To that end, Picking is taking on the “big guns.” Simply put, she intends to send a pathogen’s “injection nanomachine,” or type III secretion apparatus (T3SA) to the junkyard.

The T3SA is a syringe-like structure that a pathogenic bacterium builds. The structure is embedded in the membrane of bacterium; the bacterium uses the syringe to inject proteins into a healthy cell. The proteins alter the healthy cell’s normal processes to promote invasion of the cell or otherwise benefit the pathogen. See an electron micrograph and diagrams of T3SA.

Picking’s research uses two of the proteins in the T3SA’s needle-tip as protective antigens in a vaccine against the diarrheal pathogens Shigella and Salmonella.

Though Picking is passionate about controlling diarrheal disease among children living in Africa, her work has implications for a host of Gram-negative bacteria that infect animals. 

Since the T3SA was first observed in the 1990s, it has become a rich and promising area of research and a source of hope for those, like Picking, are racing to develop new tools to fight old pathogenic foes.
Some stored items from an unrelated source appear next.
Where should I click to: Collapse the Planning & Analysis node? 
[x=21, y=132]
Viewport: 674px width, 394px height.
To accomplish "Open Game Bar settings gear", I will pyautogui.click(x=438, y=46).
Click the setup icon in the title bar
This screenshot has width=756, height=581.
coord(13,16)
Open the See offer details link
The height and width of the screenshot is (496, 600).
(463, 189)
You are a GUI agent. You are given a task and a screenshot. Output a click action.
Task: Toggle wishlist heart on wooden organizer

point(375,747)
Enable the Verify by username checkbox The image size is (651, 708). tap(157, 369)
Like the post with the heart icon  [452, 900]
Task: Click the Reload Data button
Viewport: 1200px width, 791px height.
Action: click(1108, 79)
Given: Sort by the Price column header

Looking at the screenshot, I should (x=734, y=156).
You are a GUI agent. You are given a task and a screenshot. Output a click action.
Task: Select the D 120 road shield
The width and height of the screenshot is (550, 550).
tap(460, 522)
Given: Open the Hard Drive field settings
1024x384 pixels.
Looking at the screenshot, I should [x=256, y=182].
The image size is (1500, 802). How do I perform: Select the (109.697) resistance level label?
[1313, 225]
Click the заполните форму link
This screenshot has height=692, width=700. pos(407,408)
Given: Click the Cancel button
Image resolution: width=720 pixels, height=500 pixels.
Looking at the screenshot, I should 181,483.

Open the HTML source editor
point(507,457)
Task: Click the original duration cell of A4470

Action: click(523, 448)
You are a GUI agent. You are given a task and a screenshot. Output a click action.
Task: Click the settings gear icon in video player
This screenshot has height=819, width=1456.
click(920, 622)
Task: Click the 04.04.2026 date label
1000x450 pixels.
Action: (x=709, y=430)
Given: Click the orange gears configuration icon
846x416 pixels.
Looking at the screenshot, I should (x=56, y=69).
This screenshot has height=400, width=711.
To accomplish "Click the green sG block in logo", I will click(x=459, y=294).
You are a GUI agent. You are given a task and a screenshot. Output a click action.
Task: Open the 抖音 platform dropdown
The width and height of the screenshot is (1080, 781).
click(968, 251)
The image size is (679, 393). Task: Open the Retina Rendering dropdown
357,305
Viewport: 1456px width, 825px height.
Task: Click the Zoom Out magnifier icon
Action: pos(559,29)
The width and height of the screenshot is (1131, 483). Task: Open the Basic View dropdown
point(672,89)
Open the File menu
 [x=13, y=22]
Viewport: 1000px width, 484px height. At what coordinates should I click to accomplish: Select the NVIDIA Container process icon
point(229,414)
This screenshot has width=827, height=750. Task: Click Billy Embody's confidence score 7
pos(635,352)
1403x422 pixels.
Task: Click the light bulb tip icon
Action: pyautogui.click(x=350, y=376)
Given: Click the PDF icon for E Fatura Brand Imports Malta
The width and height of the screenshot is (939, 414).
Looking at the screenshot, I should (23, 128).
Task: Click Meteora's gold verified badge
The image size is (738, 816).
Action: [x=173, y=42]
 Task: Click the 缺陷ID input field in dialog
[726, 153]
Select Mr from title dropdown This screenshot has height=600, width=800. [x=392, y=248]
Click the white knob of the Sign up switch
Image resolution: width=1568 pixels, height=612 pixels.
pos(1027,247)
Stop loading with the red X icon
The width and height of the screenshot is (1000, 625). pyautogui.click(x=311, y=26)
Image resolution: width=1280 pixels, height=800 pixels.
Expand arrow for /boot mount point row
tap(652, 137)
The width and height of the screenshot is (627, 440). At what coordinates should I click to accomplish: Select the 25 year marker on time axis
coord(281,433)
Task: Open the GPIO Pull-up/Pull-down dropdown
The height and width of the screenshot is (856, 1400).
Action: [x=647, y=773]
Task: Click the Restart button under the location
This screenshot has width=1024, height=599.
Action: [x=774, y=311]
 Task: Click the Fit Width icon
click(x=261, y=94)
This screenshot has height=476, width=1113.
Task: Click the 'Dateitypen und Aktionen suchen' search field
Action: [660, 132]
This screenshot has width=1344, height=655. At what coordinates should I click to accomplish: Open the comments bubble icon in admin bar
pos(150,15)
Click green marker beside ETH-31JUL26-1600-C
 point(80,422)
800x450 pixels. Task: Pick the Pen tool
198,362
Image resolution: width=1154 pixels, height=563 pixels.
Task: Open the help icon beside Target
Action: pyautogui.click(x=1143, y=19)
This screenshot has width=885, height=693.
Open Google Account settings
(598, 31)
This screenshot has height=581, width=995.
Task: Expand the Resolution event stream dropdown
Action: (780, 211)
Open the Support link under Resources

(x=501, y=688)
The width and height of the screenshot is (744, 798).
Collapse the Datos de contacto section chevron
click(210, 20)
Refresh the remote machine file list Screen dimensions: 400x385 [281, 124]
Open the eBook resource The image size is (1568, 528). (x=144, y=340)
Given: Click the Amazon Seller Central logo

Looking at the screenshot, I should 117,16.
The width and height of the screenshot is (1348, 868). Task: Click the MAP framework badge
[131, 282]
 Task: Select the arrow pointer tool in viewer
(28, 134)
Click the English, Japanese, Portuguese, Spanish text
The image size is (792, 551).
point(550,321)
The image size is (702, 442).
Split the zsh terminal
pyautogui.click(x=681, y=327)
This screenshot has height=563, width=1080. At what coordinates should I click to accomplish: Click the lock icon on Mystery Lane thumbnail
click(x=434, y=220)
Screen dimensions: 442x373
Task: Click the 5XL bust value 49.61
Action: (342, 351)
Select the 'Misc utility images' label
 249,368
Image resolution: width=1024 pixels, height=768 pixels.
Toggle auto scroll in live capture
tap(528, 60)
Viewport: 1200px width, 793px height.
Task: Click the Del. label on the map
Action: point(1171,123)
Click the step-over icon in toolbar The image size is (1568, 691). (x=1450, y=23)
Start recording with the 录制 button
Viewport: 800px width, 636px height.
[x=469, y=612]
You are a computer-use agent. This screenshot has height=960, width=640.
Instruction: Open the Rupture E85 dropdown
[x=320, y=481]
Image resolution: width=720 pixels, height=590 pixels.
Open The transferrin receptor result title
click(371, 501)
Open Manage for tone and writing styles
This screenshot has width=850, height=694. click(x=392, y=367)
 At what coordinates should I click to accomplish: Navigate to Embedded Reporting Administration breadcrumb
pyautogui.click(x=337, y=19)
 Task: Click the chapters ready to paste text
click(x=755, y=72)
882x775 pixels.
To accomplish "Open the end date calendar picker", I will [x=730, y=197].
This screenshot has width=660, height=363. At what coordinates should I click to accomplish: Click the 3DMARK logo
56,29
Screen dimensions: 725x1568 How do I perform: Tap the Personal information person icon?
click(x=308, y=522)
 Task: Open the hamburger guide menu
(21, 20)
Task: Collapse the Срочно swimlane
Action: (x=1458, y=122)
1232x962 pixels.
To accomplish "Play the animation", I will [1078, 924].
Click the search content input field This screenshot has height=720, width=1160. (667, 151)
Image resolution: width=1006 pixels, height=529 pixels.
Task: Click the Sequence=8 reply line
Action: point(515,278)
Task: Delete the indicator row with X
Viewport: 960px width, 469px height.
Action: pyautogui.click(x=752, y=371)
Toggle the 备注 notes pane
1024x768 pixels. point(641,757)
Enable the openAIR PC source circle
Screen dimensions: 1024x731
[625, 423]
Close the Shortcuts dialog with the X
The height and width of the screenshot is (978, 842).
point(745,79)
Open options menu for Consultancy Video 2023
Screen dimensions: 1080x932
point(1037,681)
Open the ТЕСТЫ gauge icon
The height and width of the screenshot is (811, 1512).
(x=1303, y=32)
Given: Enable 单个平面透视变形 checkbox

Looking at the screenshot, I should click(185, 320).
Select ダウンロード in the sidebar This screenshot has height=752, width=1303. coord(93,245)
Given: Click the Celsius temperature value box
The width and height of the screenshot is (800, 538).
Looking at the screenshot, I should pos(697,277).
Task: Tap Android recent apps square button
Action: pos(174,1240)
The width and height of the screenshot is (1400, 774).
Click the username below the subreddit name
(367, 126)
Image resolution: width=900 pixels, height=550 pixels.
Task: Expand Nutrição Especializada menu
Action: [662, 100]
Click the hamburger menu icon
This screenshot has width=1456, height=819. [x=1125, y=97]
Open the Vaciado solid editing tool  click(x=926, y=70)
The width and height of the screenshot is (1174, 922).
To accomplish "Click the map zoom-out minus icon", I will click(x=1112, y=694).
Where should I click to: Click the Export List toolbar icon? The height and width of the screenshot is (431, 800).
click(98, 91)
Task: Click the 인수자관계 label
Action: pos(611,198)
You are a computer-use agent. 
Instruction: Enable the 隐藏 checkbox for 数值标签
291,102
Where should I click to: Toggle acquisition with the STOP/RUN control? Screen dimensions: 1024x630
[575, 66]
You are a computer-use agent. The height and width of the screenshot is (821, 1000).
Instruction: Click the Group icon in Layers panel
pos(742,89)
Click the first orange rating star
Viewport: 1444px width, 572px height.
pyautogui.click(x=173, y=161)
In “Type III Secretion: More Systems Than You Think,” authors Paul Troisfontaines and Guy R. Cornelis explain, “T3S systems evolved into several families that were distributed among Gram-negative bacteria by horizontal gene transfer. There are probably a few hundred effectors interfering with control and signaling in eukaryotic cells and offering a wealth of new tools to cell biologists.”

To learn more about T3SA:
Structure and biophysics of type III secretion in bacteria
The bacterial injection kit: type III secretion systems
Type III Secretion: More Systems Than You Think

To learn more about current antibiotic resistance research:
Researchers target antibiotic resistance

To learn what you can do to control antibiotic resistance:
AAFP/AAHA Basic Guidelines of Judicious Therapeutic Use of Antimicrobials (Revised January 2014)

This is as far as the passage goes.